=== Section Start ===
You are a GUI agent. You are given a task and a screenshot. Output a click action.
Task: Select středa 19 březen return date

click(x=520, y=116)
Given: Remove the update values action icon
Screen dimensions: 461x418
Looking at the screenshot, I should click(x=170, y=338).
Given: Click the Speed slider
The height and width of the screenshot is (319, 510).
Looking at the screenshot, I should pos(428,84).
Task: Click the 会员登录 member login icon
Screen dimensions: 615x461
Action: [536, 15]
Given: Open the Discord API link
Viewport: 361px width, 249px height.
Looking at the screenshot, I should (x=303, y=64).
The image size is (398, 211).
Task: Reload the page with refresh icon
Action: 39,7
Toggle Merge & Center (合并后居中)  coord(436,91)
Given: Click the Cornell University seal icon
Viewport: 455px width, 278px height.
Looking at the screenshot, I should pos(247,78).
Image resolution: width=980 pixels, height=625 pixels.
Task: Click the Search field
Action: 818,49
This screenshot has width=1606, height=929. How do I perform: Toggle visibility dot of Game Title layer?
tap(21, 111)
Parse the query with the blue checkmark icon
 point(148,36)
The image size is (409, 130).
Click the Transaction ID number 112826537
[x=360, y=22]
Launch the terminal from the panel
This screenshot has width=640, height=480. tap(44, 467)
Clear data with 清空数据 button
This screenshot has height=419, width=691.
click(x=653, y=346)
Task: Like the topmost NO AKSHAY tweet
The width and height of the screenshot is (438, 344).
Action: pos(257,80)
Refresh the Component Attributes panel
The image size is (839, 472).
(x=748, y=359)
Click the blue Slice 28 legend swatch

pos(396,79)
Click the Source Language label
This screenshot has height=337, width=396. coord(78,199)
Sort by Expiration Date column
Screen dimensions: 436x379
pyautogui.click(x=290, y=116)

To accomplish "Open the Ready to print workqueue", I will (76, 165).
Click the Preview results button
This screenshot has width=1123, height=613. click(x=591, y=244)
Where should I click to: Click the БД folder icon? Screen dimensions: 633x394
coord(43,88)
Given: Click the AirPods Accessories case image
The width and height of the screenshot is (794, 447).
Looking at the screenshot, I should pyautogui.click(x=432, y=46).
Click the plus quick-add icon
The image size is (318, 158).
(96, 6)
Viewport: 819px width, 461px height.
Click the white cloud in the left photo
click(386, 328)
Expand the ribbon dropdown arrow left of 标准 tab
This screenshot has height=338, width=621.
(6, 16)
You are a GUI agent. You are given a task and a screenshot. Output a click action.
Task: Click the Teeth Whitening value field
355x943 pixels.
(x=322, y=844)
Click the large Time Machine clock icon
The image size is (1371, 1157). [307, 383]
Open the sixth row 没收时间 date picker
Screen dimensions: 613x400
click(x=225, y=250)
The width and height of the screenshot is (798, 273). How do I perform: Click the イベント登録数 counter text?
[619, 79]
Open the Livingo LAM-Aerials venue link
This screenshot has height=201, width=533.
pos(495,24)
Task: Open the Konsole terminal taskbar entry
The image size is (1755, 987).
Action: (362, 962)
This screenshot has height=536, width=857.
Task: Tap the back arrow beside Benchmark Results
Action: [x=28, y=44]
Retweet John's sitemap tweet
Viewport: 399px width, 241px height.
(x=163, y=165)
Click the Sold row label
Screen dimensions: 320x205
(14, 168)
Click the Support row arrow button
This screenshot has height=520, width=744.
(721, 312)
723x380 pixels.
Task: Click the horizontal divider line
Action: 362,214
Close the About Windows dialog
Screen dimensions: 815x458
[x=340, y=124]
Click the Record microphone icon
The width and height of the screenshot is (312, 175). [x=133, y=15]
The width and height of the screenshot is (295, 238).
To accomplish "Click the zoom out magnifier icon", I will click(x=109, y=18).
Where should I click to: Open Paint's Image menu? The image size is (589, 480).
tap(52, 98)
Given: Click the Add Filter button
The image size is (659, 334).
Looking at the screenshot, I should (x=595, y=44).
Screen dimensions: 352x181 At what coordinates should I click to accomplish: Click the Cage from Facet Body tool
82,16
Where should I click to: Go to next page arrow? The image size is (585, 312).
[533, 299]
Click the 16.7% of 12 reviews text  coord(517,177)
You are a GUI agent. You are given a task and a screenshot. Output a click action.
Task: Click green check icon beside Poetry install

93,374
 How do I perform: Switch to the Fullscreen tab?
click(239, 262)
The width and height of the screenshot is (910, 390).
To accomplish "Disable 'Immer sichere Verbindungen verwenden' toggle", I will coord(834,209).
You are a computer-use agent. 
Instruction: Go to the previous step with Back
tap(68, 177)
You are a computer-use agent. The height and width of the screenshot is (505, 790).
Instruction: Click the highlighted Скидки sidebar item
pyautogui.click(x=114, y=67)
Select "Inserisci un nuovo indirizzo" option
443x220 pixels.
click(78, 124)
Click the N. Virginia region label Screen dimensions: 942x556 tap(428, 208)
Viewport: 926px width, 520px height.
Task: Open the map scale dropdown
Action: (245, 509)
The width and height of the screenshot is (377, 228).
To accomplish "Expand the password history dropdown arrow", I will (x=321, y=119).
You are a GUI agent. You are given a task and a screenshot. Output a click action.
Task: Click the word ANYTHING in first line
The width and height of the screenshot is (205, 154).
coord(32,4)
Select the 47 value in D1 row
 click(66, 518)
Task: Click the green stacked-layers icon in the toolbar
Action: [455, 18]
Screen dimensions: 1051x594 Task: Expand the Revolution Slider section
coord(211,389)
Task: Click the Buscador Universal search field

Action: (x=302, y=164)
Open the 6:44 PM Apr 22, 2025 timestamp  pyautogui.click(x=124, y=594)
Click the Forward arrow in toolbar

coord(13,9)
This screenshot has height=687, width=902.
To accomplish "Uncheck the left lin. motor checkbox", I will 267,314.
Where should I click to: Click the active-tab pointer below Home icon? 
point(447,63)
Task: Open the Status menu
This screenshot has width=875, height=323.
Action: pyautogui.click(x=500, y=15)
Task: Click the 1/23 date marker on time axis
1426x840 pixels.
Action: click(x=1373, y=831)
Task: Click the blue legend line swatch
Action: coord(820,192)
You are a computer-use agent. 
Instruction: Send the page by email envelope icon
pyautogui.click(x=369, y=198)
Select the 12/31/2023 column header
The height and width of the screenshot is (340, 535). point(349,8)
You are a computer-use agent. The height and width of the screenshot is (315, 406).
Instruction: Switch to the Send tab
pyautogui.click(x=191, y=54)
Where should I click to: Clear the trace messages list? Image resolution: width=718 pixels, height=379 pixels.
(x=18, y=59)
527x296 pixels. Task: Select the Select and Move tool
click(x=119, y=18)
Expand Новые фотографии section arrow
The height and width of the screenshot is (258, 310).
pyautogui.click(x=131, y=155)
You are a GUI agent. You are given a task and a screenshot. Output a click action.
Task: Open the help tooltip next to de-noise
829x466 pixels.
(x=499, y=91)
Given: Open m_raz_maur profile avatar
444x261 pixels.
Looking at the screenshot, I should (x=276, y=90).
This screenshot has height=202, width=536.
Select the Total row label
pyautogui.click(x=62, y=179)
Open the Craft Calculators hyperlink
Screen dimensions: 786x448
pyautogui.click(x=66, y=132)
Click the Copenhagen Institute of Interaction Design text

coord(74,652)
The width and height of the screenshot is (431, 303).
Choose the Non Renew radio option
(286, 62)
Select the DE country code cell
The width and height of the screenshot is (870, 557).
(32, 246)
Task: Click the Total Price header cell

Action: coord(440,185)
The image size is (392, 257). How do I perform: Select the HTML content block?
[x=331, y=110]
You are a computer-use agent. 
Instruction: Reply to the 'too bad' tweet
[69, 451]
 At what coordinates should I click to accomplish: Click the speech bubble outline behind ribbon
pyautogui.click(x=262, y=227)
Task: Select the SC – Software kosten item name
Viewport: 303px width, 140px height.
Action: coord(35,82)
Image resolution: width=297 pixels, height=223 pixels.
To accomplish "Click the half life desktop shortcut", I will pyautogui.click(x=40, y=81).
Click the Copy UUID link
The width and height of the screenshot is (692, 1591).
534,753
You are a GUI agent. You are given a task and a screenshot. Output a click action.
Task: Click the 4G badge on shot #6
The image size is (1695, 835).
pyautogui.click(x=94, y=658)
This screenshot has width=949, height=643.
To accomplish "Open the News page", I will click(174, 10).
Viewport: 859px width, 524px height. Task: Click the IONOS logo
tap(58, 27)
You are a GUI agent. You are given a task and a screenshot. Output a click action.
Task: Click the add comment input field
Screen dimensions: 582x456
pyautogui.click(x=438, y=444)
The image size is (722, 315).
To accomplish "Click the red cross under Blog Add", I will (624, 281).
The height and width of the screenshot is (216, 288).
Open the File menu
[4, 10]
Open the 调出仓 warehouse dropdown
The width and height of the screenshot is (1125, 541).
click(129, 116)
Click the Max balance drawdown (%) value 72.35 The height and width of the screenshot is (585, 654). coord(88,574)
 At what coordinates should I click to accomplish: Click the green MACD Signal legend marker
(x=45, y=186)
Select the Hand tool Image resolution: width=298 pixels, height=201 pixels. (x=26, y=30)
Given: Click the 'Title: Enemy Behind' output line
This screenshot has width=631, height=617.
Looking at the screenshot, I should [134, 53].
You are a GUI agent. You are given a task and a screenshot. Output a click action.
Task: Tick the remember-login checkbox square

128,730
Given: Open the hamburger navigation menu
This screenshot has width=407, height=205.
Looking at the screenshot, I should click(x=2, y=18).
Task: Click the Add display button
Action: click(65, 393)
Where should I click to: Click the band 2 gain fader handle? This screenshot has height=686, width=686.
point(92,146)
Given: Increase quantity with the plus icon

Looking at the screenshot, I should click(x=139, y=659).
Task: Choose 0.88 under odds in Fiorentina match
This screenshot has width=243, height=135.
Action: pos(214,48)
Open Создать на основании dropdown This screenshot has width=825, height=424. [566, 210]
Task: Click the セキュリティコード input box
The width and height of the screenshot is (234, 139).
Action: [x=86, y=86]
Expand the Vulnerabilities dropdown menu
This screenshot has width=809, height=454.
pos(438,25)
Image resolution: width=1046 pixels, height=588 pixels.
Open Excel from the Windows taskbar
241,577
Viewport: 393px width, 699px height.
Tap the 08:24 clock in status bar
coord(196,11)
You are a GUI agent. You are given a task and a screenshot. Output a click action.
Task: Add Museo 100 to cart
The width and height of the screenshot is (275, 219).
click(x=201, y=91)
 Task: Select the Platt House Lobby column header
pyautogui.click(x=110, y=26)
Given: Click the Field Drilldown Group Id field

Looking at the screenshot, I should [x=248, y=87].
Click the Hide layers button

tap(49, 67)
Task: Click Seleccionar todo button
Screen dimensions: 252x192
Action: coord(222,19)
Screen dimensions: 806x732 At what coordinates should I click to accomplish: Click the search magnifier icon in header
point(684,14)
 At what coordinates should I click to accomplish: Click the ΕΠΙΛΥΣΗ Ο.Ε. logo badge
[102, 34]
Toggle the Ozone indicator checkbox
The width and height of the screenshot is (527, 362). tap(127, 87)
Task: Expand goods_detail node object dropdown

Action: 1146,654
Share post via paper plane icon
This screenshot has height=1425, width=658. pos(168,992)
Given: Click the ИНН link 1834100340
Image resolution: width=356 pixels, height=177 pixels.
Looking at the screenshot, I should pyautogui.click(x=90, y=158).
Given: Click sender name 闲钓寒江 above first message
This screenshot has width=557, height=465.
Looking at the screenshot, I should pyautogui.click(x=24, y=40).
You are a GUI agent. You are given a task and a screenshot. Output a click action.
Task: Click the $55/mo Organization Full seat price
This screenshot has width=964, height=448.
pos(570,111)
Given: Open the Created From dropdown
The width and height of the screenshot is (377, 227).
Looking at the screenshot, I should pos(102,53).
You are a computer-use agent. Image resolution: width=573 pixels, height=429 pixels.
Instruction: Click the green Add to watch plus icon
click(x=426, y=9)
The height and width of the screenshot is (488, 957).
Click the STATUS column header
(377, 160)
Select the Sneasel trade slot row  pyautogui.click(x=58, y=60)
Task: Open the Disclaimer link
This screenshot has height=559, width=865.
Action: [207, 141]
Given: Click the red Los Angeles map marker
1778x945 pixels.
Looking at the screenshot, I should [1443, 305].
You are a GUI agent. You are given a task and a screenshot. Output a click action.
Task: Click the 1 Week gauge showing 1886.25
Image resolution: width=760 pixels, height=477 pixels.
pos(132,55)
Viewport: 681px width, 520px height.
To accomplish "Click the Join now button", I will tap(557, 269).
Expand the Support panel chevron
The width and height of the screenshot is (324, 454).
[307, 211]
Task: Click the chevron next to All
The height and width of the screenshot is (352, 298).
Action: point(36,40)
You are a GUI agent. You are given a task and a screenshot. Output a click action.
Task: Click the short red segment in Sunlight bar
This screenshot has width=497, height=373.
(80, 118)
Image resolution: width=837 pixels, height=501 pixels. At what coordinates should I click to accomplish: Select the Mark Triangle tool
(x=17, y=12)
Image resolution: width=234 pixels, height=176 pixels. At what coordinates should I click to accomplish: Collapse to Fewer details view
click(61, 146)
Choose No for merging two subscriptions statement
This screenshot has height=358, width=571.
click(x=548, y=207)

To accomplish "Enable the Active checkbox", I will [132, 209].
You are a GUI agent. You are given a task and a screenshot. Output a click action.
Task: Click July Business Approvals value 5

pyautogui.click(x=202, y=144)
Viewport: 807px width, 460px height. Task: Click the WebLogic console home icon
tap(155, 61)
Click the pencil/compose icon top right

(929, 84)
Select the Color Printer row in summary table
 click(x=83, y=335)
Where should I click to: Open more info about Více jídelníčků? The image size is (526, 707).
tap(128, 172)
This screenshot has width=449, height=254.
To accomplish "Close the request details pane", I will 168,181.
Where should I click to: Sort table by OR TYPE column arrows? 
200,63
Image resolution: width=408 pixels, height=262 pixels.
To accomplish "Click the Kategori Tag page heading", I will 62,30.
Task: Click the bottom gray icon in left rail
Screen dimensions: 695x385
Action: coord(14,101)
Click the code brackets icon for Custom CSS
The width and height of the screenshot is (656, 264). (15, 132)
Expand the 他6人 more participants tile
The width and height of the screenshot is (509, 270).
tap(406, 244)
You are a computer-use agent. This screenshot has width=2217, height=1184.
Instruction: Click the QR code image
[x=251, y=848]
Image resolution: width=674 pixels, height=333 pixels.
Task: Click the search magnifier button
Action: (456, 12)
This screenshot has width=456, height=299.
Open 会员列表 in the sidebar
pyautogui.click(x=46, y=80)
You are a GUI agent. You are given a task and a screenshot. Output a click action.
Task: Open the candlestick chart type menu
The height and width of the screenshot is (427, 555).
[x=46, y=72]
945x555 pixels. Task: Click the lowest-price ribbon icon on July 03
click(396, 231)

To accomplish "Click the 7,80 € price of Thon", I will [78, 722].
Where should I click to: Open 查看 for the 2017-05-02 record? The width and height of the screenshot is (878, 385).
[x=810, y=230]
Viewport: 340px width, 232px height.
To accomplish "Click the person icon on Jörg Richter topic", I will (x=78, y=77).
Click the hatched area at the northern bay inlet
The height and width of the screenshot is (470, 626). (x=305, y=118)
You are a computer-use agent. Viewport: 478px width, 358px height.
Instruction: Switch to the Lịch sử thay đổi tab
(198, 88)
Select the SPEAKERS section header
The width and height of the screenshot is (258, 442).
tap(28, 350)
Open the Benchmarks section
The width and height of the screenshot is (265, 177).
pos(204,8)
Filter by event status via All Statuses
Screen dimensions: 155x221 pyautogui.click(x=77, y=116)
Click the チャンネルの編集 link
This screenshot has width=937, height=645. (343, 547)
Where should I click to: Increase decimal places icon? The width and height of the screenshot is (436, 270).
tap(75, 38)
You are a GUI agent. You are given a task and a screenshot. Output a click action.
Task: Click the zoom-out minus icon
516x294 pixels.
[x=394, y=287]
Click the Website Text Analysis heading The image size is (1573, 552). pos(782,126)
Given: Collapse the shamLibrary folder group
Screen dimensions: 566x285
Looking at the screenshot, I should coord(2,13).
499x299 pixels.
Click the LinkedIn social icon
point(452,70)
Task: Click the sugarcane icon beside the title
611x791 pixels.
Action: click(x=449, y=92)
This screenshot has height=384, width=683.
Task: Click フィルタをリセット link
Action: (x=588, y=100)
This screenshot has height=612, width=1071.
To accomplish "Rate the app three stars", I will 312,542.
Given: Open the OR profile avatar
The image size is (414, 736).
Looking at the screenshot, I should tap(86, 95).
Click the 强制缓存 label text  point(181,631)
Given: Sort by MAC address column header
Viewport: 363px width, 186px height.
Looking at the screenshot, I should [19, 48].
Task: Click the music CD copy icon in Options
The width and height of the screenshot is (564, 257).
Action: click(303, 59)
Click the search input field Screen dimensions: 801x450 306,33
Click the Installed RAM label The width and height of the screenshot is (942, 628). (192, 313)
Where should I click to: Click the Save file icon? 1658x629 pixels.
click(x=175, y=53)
=== Section End ===
What this task involves: Retype exactly the lines above, from the one with "945x555 pixels. Task: Click" through the one with "Viewport: 340px width, 232px height.", inclusive.

Result of the exercise:
945x555 pixels. Task: Click the lowest-price ribbon icon on July 03
click(396, 231)

To accomplish "Click the 7,80 € price of Thon", I will [78, 722].
Where should I click to: Open 查看 for the 2017-05-02 record? The width and height of the screenshot is (878, 385).
[x=810, y=230]
Viewport: 340px width, 232px height.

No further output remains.